I’m not stealing FROM you, I’m being influence BY you.
In my last post, I mentioned a thread on Puppet Hub, then talked about the value of being stolen from (essentially, though not in those words). I thought that I’d post my comments from that thread here (which are different from the comments I made in my previous post), saving you the 1/2 second of clicking a link and finding me amid the other execellent comments:
I’m proud of the work that I do, and I want to show it off. There would still be value for me to do it even if nobody ever saw it, but why keep it quiet?
I see a number of people talking about ideas that were stolen. Now, certainly, that’s a reasonable concern if you’re Disney or the Muppets — you’re a cultural force, and millions know about you — but is it really that reasonable if you’re not that large? And isn’t it quite flattering on a level to think that your idea struck someone as being good enough to copy?

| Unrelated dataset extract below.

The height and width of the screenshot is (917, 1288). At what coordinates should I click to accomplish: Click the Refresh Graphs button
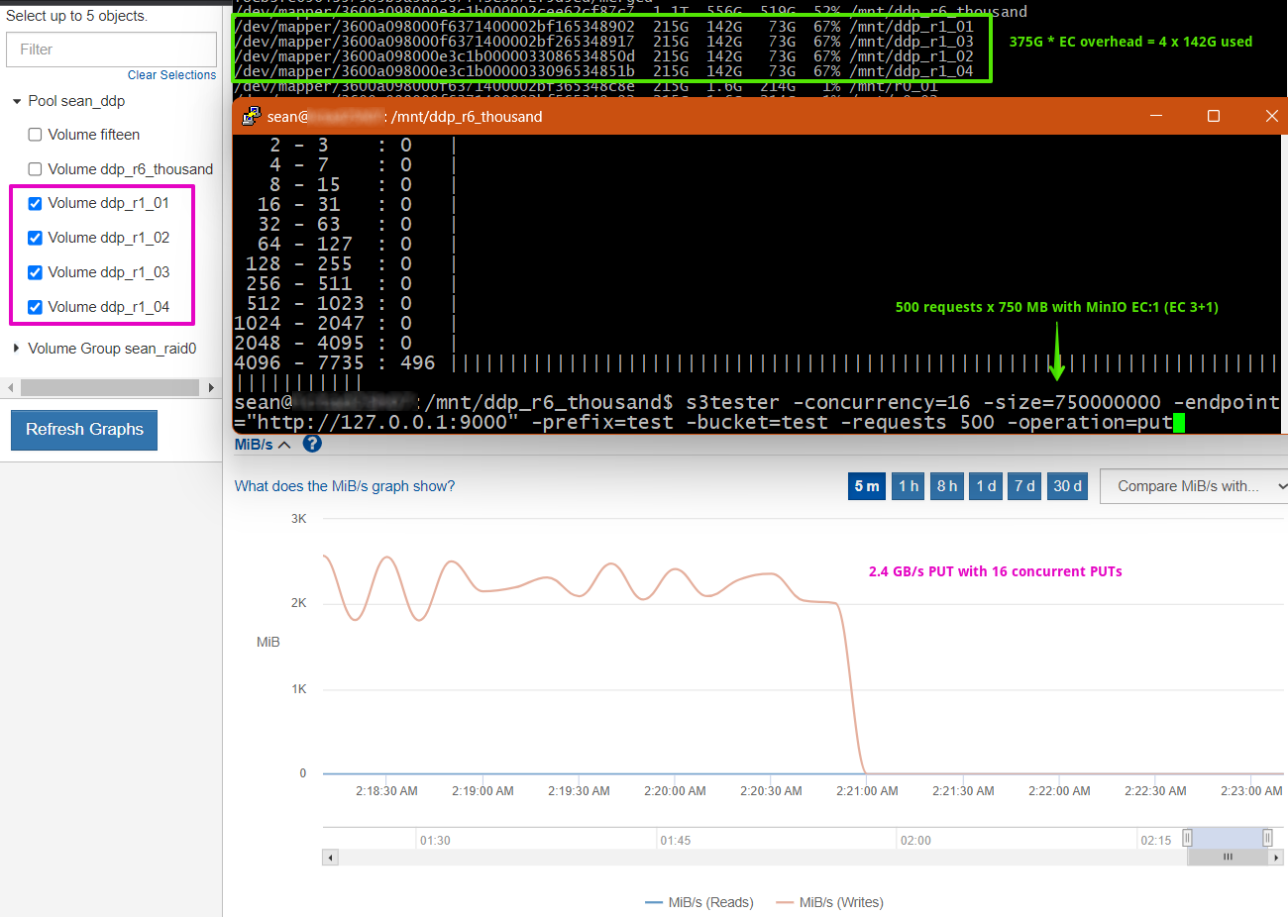(84, 430)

I would wonder — and this is going to sound like me being a jerk, when it’s not my intent — how unique the claimed ideas stolen really were. Someone said something about a puppet in a pot; what else was unique about it? I have images in my head of most people who are concerned about this and are small scale taking a pre-existing design and adding a mustache to it, then seeing someone else who thought of the same thing and adding their own mustache. Is that the theft of an idea? Is the idea being stolen unique?
Where did the pot idea come from, by the way? Nothing happens in a vacuum, and given the way that everyone gets roughly the same media sent to them at the same time (despite a person’s ability to get exactly the kind of links sent their way as they may like, we all seem to know about the big cute thing), I’d wonder if the thing that sparked an idea in you wasn’t the same thing that the other person saw, which also sparked an idea.
Theft of ideas is certainly a serious thing, and I would definitely not suggest ignoring specific violations (such as people building and selling Muppet replicas without permission and rather unabashedly calling them Muppets), but conceptual stuff is rather hard to pin down, and is the idea “yours” to begin with?
Culture grows by the spreading of ideas, and every idea anyone has is based on a pre-existing idea. Not everything is theft, but everything is built on what came before it, and often times the idea that occurs to you when you see something in the world is going to be the same idea that occurs to another person, because it’s the most obvious connection to draw.
How many of you would be making puppets today, for example, if you hadn’t seen puppetry out there in the world and said “I want to do that exact thing?”
The other day, I saw a cardinal in a tree in my yard, and I took a photo because I thought it would make a neat design for a puppet. I routinely photograph things that strike me as interesting for reference later while building, and I scour the net actively for images that I can draw upon later as inspiration. I’m not stealing, though, I’m being influenced, just as everyone else is influenced by everything they see. (I store them here, in a public feed on Evernote: http://www.evernote.com/pub/hoggworks/PuppetPhotoRef)
Of course, all of this is to say nothing of the fact that if you don’t put yourself out there for the world to see, not only will you never have your ideas stolen (and, really, it’s the execution that’s FAR more valuable than the idea itself), which is to say that you’ll never be able to fail, but you’ll also never be able to succeed.
I, for one, am happy to take the risk that I’ll have my ideas stolen if it brings with it a risk that I’ll be a success at what I’m trying to do.